■ **What is needed**
After locating the line that contains "FIGURE SKATING (488, 1294)" in the records below, write out exactly that line and each line after it through the one that contains "Next (983, 278)", and nothing else.

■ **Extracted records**
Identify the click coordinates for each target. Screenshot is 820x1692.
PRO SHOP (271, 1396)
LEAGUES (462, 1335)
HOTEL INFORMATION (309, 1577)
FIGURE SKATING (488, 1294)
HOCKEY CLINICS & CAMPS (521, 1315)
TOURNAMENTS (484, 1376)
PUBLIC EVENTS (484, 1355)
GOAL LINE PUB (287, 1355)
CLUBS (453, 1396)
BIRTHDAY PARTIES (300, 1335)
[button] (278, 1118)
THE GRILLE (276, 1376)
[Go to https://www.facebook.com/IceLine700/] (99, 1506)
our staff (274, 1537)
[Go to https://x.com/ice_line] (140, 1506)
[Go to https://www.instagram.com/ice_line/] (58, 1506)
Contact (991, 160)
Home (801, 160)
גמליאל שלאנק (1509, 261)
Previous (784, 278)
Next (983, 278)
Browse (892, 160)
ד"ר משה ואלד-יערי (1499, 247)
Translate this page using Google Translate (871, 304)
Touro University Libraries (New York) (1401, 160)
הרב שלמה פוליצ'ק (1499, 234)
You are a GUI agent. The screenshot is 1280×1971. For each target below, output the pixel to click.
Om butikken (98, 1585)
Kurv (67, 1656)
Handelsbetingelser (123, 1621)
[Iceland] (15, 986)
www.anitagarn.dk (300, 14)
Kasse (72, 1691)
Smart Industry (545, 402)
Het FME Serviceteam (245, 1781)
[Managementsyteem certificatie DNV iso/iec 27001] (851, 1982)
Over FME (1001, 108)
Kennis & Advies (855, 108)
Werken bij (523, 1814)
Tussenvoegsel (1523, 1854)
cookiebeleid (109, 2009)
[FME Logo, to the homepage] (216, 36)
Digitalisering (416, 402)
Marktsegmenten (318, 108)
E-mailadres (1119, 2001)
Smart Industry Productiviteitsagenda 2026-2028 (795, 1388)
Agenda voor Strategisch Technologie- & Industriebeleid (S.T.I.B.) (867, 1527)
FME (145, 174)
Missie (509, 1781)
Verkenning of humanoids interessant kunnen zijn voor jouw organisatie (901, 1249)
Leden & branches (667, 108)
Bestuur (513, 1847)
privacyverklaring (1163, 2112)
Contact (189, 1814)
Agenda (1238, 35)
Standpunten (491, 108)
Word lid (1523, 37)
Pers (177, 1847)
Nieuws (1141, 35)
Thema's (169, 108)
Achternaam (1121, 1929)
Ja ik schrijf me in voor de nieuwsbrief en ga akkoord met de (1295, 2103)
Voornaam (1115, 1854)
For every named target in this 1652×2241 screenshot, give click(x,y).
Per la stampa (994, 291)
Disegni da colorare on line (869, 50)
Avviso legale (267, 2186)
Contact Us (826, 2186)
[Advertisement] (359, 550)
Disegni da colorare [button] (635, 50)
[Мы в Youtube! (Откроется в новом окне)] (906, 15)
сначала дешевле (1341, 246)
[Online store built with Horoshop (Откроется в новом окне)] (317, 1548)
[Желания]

■ **Task solution**
FIGURE SKATING (488, 1294)
HOCKEY CLINICS & CAMPS (521, 1315)
TOURNAMENTS (484, 1376)
PUBLIC EVENTS (484, 1355)
GOAL LINE PUB (287, 1355)
CLUBS (453, 1396)
BIRTHDAY PARTIES (300, 1335)
[button] (278, 1118)
THE GRILLE (276, 1376)
[Go to https://www.facebook.com/IceLine700/] (99, 1506)
our staff (274, 1537)
[Go to https://x.com/ice_line] (140, 1506)
[Go to https://www.instagram.com/ice_line/] (58, 1506)
Contact (991, 160)
Home (801, 160)
גמליאל שלאנק (1509, 261)
Previous (784, 278)
Next (983, 278)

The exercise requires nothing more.